Un homme de 67 ans a été admis dans le service de médecine interne pour un syndrome constitutionnel, une anémie et une masse sur le flanc droit.
Les antécédents personnels intéressants comprennent : accident vasculaire cérébral dans le territoire cérébral moyen, secondaire à une fibrillation auriculaire à l'âge de 64 ans ; maladie pulmonaire obstructive chronique ; traitement régulier par dicoumariniques oraux et amiodarone.
Le patient a présenté une anorexie, une asthénie et une perte de poids de 12 kilogrammes en 4 mois. Vingt jours avant l'admission, une douleur soudaine a commencé dans le flanc et la fosse rénale droite. L'histoire urologique était normale. L'examen physique a révélé une masse douloureuse dans l'hémiabdomen droit. Le reste de l'examen était sans particularité. Les tests de laboratoire ont montré une anémie normocytaire et normochrome (hémoglobine 10,6) et une ESR prolongée ; les tests biochimiques, urinaires et les marqueurs tumoraux étaient normaux. L'échographie abdominale a montré une masse rénale droite avec un aspect échographique mixte mesurant 17 x 13 centimètres de diamètre, avec une zone extraparenchymateuse compatible avec un hématome. La tomographie axiale computérisée (TAC) corps entier a montré une masse mixte principalement solide au pôle supérieur du rein droit, avec une infiltration probable du muscle psoas ; aucune adénopathie ou thrombose vasculaire n'a été observée. Avant l'intervention, et compte tenu de la grande taille de la masse tumorale, une artériographie a été réalisée, avec embolisation sélective de l'artère rénale par colis. Trois jours plus tard, une néphrectomie radicale a été réalisée par l'approche antérieure, révélant une importante masse tumorale dépendant du rein droit, qui ne touchait pas le muscle psoas.
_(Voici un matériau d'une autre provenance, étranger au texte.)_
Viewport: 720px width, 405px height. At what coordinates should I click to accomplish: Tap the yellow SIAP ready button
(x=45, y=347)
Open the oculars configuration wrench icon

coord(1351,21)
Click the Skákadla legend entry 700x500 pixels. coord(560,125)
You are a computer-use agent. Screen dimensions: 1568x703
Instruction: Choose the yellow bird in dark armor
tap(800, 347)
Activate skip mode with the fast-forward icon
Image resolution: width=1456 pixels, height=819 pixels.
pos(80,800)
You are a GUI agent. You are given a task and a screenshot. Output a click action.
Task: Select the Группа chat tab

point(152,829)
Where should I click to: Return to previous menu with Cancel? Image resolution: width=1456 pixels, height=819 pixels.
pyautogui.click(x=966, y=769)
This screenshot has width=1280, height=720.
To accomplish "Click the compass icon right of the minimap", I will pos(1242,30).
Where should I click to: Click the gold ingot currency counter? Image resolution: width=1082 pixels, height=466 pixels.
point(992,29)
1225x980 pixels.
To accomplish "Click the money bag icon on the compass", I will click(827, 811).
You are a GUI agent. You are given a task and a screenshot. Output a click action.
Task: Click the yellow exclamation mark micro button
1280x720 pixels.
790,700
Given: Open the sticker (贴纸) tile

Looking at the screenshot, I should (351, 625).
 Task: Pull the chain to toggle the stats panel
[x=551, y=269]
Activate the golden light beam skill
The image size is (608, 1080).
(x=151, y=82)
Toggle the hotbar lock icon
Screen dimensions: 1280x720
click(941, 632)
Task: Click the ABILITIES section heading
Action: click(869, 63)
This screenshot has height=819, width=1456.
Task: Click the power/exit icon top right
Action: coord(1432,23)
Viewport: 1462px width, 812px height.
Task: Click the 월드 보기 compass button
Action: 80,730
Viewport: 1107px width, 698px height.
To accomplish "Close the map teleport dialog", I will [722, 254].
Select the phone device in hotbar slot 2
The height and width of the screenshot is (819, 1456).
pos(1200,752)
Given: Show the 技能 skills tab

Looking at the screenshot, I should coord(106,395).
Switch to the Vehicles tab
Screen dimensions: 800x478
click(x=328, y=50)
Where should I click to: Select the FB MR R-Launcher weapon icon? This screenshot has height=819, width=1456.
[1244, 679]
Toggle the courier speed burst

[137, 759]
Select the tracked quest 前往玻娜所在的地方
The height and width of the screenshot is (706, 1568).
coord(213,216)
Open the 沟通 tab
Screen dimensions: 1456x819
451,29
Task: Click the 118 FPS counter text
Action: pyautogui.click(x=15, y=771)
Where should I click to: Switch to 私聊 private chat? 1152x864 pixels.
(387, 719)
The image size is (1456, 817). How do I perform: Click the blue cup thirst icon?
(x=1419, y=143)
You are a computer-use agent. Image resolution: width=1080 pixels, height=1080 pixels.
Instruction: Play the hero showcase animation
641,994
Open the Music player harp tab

Histologiquement, macroscopiquement, on a observé une masse tumorale de 10 centimètres de diamètre qui affectait la graisse périlésionnelle sans toucher les systèmes excréteur et veineux. Microscopiquement, il s'agit d'une tumeur rénale maligne à cellules fusiformes très indifférenciée, de type sarcomatoïde de grade 4 selon Fuhrman, avec une infiltration périlésionnelle mais sans atteinte des systèmes excréteur et veineux ; pT3 G3 N0 M0. Après l'opération, le patient a évolué favorablement et est sorti de l'hôpital le dixième jour postopératoire.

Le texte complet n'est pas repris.